## begin Page extract

Today I'm joining in the publication day celebrations for Girl, Unstrung and it's my pleasure to welcome author Claire Handscombe to the blog.
Can you tell us a little bit about yourself and how your writing journey started?I wrote a lot as a pre-teen and teenager, but for lots of reasons I sort of stopped for a long time after that. Then in 2008, I started watching The West Wing, and something about the way language is used in that show re-awakened that creative part of my brain. I started reading a lot of novels and a lot of books about writing and dived into my first novel!
If you had to give an elevator pitch for your latest book Girl, Unstrung, what would it be?
Girl, Unstrung is a YA contemporary about a teen violist with a big life plan and a distracting crush on a Scrabble geek.
Not her semi-famous dad.
Not her new stepmom.
Not her annoying sisters.
And definitely not Tim, the swoopy-haired Scrabble geek...
You might think it's fun to grow up around Hollywood with semi-famous parents. You'd be wrong, and Clara Cassidy would be the first to tell you so.
She's fourteen, figuring out life with three siblings and a new stepmom, and navigating her freshman year at a stupid high school where she doesn't even want to be. She was supposed to be at arts school by now.
It's fine, though, totally fine: she's going to practice her viola extra hard and get into LACHSA next year. She's definitely 100 percent focused and not even slightly going to get distracted by Tim, the sophomore Scrabble champion with the swoopy hair and the chin dimple. Nope. Not her.

## end Page extract
## begin Supplied records

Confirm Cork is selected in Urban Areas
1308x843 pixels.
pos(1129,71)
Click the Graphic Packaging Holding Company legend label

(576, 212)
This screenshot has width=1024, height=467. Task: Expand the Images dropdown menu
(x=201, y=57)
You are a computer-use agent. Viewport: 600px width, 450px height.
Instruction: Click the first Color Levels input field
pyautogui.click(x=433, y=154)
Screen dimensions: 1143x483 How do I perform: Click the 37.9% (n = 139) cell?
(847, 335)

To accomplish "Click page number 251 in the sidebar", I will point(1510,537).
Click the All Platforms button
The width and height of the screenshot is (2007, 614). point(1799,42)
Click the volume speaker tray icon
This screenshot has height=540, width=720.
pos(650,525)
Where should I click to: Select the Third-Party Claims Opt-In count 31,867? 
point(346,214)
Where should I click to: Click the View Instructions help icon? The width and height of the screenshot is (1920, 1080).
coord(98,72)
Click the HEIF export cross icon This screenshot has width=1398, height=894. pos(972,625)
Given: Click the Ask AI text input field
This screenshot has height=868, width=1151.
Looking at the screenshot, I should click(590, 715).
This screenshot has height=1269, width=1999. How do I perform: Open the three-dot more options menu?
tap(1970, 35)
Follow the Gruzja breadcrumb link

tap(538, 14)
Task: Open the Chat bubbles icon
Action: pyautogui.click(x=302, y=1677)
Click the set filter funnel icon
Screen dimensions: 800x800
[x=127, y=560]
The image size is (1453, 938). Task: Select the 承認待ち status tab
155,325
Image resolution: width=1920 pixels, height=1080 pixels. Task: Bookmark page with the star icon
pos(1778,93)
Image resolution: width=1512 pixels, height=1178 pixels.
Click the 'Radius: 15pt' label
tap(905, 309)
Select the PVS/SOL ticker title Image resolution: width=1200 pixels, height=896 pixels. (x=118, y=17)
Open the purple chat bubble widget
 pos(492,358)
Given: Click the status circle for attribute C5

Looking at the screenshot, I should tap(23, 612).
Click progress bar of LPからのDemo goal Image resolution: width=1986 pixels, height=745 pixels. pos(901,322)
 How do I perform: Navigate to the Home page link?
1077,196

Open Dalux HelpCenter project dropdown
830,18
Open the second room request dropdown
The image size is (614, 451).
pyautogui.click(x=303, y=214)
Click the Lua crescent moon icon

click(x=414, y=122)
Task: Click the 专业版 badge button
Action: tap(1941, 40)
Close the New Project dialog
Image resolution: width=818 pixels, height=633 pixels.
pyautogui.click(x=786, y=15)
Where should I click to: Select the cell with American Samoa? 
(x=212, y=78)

## end Supplied records

_Job_
Reproduce verbatim the passage of the author interview that begins at the words containing "Today I'm joining" and ends after "my first novel!".

_Correct answer_
Today I'm joining in the publication day celebrations for Girl, Unstrung and it's my pleasure to welcome author Claire Handscombe to the blog.
Can you tell us a little bit about yourself and how your writing journey started?I wrote a lot as a pre-teen and teenager, but for lots of reasons I sort of stopped for a long time after that. Then in 2008, I started watching The West Wing, and something about the way language is used in that show re-awakened that creative part of my brain. I started reading a lot of novels and a lot of books about writing and dived into my first novel!